**SEITENAUSZUG:**
Schang Hutters Skulptur vor dem Landesmuseum in Zürich.
Schang Hutters Skulptur vor dem Landesmuseum in Zürich. Schweizerisches Nationalmuseum

Die lange Reise eines Mahnmals

Der 2021 verstorbene Schang Hutter hat 1996 ein Mahnmal gegen den Holocaust geschaffen. Seine Skulptur «Shoah» hat zwei Jahre später auf ihrer Reise durch die Schweiz aufgerüttelt, aber auch für heftige Kritik gesorgt.

Fabienne Meyer

Fabienne Meyer

Fabienne Meyer ist Historikerin und forscht an der Universität Freiburg in einem SNF-Projekt zu den Schweizer Opfern des Nationalsozialismus.

An rund 60 Orten in der Schweiz erinnern Denkmäler an den Holocaust. Gedenktafeln thematisieren die restriktive Schweizer Flüchtlingspolitik während des Zweiten Weltkrieges, Strassennamen rufen die couragierten Fluchthelferinnen und Fluchthelfer ins Gedächtnis und Skulpturen gedenken der sechs Millionen Juden, die im Holocaust ermordet wurden. Auf jüdischen Friedhöfen oder bei Synagogen, an Grenzübergängen, ehemaligen Wohnhäusern oder Verstecken machen Denkmäler auf Geschichten, Gesichter und Namen aufmerksam. Es sind Wegmarken, an denen man zufällig vorbeikommt. Es sind Anti-Denkmäler, die keine heroische Glorifizierung und kein Symbol des Triumphes darstellen. Es sind Mahnmale, die unauffällig und geräuschlos in vielfältigen Formen und Farben den eindringlichen Appell «Nie wieder!» schreien.

**ANGEZEIGTE ANGABEN:**
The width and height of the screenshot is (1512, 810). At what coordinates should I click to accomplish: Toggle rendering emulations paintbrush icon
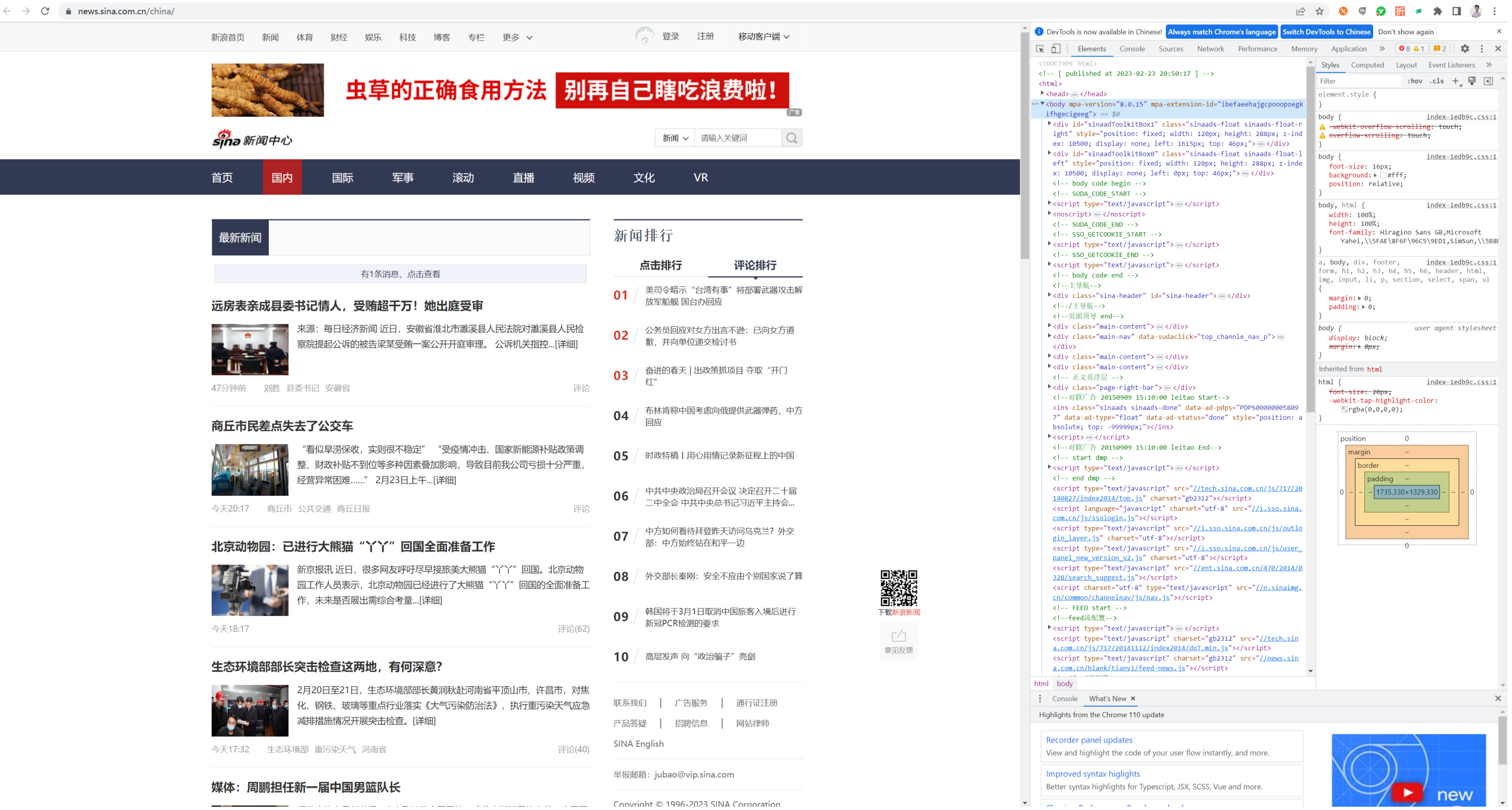tap(1472, 81)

**AUFGABEN:**
A. In welchem Jahr schuf Schang Hutter laut dem Text über das Mahnmal seine Skulptur «Shoah»?
B. Nenne alle Orte, an denen Denkmäler laut dem Text über das Mahnmal auf Geschichten, Gesichter und Namen aufmerksam machen.
C. Führe den Text über das Mahnmal nach seinem letzten Satz weiter.
Die Zeilen braucht man hier nicht.

**ANTWORTEN:**
A. 1996.

B. Jüdische Friedhöfe, Synagogen, Grenzübergänge, ehemalige Wohnhäuser, Verstecke

C.
Deportation von Juden in Marseille, 1943.
Deportation von Juden in Marseille, 1943. Wikimedia
Eines davon hat in den 1990er-Jahren in der Öffentlichkeit und in den Medien hohe Wellen geschlagen: Die Skulptur Shoah von Schang Hutter (1934-2021). Anlässlich des 200-Jahr-Jubiläums der Helvetik und des 150-Jahr-Jubiläums des Bundesstaates wurde 1998 in Bern ein Skulpturenweg unter dem Motto «Frei sein – gleich sein – offen sein» eröffnet, der vom Grauholz bis zum Bundeshaus führte. Dem renommierten Bildhauer Schang Hutter wurde der Bundesplatz für seine Skulptur Shoah zugesprochen. Mit einer Seitenlänge von 1,56 Metern nimmt der Würfel aus rostendem Stahl Bezug auf die Breite von Bahngeleisen und damit auf die Deportationszüge in die Konzentrations- und Vernichtungslager des Holocaust. Oben im Kubus ist eine Kerbe eingelassen, in der eine dürre, menschliche Figur liegt. Eine Figur, wie sie in vielen von Hutters Skulpturen vorkommt: Verletzlich, gebrechlich, unvollständig und ängstlich. «Mein Klotz ist ein unmenschliches Gegengewicht zur Einengung des Menschen», sagte Hutter über seine Skulptur.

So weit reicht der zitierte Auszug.